● **TASK INSTRUCTIONS**
Reproduce the material below with every occurrence of "GUI agent" substituted by "screen-control agent", leaving everything else unchanged.

BEGIN

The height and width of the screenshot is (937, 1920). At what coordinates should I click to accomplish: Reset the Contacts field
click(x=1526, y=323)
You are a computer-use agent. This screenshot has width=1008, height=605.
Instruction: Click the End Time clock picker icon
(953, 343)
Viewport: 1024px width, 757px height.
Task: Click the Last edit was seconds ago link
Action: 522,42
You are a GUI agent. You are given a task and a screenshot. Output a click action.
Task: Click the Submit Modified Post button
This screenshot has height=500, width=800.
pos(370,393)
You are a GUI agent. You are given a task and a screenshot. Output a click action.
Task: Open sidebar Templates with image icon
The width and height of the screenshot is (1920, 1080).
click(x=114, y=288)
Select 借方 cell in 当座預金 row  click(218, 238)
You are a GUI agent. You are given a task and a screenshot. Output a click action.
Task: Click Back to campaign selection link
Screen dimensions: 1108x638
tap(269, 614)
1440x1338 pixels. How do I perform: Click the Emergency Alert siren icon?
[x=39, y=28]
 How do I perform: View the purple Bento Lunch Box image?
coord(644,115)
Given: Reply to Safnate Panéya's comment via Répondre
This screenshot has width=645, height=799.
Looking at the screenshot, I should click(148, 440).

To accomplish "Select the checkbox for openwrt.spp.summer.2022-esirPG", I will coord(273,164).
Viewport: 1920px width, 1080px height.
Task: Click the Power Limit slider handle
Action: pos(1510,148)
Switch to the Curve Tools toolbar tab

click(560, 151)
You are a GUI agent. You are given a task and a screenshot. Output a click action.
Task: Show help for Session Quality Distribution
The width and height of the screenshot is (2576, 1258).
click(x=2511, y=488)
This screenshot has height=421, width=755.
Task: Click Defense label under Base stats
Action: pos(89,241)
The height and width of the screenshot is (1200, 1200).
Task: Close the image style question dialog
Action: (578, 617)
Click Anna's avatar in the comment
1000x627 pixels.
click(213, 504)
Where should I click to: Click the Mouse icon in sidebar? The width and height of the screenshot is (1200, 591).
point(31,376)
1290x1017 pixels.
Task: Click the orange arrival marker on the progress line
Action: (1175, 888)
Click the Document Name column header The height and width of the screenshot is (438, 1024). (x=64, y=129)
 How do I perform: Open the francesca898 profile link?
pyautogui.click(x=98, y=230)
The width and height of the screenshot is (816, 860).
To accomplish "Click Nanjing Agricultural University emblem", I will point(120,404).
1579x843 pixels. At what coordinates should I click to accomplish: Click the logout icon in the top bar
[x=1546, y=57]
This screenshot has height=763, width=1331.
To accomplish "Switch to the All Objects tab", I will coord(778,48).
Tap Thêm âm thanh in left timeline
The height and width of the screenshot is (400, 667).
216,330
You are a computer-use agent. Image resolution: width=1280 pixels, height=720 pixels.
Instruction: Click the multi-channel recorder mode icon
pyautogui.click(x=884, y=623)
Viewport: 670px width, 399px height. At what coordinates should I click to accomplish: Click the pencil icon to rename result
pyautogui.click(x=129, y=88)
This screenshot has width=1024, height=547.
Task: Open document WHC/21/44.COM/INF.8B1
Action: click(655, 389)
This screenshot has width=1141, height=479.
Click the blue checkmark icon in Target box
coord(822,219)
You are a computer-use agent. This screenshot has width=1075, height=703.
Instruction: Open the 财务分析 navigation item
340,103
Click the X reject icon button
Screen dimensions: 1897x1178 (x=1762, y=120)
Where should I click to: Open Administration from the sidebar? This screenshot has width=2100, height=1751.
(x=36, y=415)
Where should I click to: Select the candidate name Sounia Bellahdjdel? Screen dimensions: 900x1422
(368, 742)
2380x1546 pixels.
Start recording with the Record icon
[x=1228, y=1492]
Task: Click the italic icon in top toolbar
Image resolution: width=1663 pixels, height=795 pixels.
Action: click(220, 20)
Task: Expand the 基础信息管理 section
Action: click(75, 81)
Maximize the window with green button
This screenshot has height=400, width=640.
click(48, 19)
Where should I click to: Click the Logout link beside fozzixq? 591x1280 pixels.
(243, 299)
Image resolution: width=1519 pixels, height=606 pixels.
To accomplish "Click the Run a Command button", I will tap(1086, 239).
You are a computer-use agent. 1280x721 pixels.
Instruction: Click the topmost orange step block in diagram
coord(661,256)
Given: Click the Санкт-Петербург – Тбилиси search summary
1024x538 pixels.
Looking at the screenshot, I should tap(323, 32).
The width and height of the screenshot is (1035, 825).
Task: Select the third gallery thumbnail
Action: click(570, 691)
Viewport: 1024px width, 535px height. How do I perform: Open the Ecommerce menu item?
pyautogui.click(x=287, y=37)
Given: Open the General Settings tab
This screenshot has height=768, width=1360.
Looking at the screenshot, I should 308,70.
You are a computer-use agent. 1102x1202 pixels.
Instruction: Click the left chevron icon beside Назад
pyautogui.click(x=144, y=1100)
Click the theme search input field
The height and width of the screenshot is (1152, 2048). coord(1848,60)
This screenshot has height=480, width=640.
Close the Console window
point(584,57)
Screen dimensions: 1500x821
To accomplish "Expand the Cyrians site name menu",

END

● **FINAL RESULT**
The height and width of the screenshot is (937, 1920). At what coordinates should I click to accomplish: Reset the Contacts field
click(x=1526, y=323)
You are a computer-use agent. This screenshot has width=1008, height=605.
Instruction: Click the End Time clock picker icon
(953, 343)
Viewport: 1024px width, 757px height.
Task: Click the Last edit was seconds ago link
Action: 522,42
You are a screen-control agent. You are given a task and a screenshot. Output a click action.
Task: Click the Submit Modified Post button
This screenshot has height=500, width=800.
pos(370,393)
You are a screen-control agent. You are given a task and a screenshot. Output a click action.
Task: Open sidebar Templates with image icon
The width and height of the screenshot is (1920, 1080).
click(x=114, y=288)
Select 借方 cell in 当座預金 row  click(218, 238)
You are a screen-control agent. You are given a task and a screenshot. Output a click action.
Task: Click Back to campaign selection link
Screen dimensions: 1108x638
tap(269, 614)
1440x1338 pixels. How do I perform: Click the Emergency Alert siren icon?
[x=39, y=28]
 How do I perform: View the purple Bento Lunch Box image?
coord(644,115)
Given: Reply to Safnate Panéya's comment via Répondre
This screenshot has width=645, height=799.
Looking at the screenshot, I should click(148, 440).

To accomplish "Select the checkbox for openwrt.spp.summer.2022-esirPG", I will coord(273,164).
Viewport: 1920px width, 1080px height.
Task: Click the Power Limit slider handle
Action: pos(1510,148)
Switch to the Curve Tools toolbar tab

click(560, 151)
You are a screen-control agent. You are given a task and a screenshot. Output a click action.
Task: Show help for Session Quality Distribution
The width and height of the screenshot is (2576, 1258).
click(x=2511, y=488)
This screenshot has height=421, width=755.
Task: Click Defense label under Base stats
Action: pos(89,241)
The height and width of the screenshot is (1200, 1200).
Task: Close the image style question dialog
Action: (578, 617)
Click Anna's avatar in the comment
1000x627 pixels.
click(213, 504)
Where should I click to: Click the Mouse icon in sidebar? The width and height of the screenshot is (1200, 591).
point(31,376)
1290x1017 pixels.
Task: Click the orange arrival marker on the progress line
Action: (1175, 888)
Click the Document Name column header The height and width of the screenshot is (438, 1024). (x=64, y=129)
 How do I perform: Open the francesca898 profile link?
pyautogui.click(x=98, y=230)
The width and height of the screenshot is (816, 860).
To accomplish "Click Nanjing Agricultural University emblem", I will point(120,404).
1579x843 pixels. At what coordinates should I click to accomplish: Click the logout icon in the top bar
[x=1546, y=57]
This screenshot has height=763, width=1331.
To accomplish "Switch to the All Objects tab", I will coord(778,48).
Tap Thêm âm thanh in left timeline
The height and width of the screenshot is (400, 667).
216,330
You are a computer-use agent. Image resolution: width=1280 pixels, height=720 pixels.
Instruction: Click the multi-channel recorder mode icon
pyautogui.click(x=884, y=623)
Viewport: 670px width, 399px height. At what coordinates should I click to accomplish: Click the pencil icon to rename result
pyautogui.click(x=129, y=88)
This screenshot has width=1024, height=547.
Task: Open document WHC/21/44.COM/INF.8B1
Action: click(655, 389)
This screenshot has width=1141, height=479.
Click the blue checkmark icon in Target box
coord(822,219)
You are a computer-use agent. This screenshot has width=1075, height=703.
Instruction: Open the 财务分析 navigation item
340,103
Click the X reject icon button
Screen dimensions: 1897x1178 (x=1762, y=120)
Where should I click to: Open Administration from the sidebar? This screenshot has width=2100, height=1751.
(x=36, y=415)
Where should I click to: Select the candidate name Sounia Bellahdjdel? Screen dimensions: 900x1422
(368, 742)
2380x1546 pixels.
Start recording with the Record icon
[x=1228, y=1492]
Task: Click the italic icon in top toolbar
Image resolution: width=1663 pixels, height=795 pixels.
Action: click(220, 20)
Task: Expand the 基础信息管理 section
Action: click(75, 81)
Maximize the window with green button
This screenshot has height=400, width=640.
click(48, 19)
Where should I click to: Click the Logout link beside fozzixq? 591x1280 pixels.
(243, 299)
Image resolution: width=1519 pixels, height=606 pixels.
To accomplish "Click the Run a Command button", I will tap(1086, 239).
You are a computer-use agent. 1280x721 pixels.
Instruction: Click the topmost orange step block in diagram
coord(661,256)
Given: Click the Санкт-Петербург – Тбилиси search summary
1024x538 pixels.
Looking at the screenshot, I should tap(323, 32).
The width and height of the screenshot is (1035, 825).
Task: Select the third gallery thumbnail
Action: click(570, 691)
Viewport: 1024px width, 535px height. How do I perform: Open the Ecommerce menu item?
pyautogui.click(x=287, y=37)
Given: Open the General Settings tab
This screenshot has height=768, width=1360.
Looking at the screenshot, I should 308,70.
You are a computer-use agent. 1102x1202 pixels.
Instruction: Click the left chevron icon beside Назад
pyautogui.click(x=144, y=1100)
Click the theme search input field
The height and width of the screenshot is (1152, 2048). coord(1848,60)
This screenshot has height=480, width=640.
Close the Console window
point(584,57)
Screen dimensions: 1500x821
To accomplish "Expand the Cyrians site name menu",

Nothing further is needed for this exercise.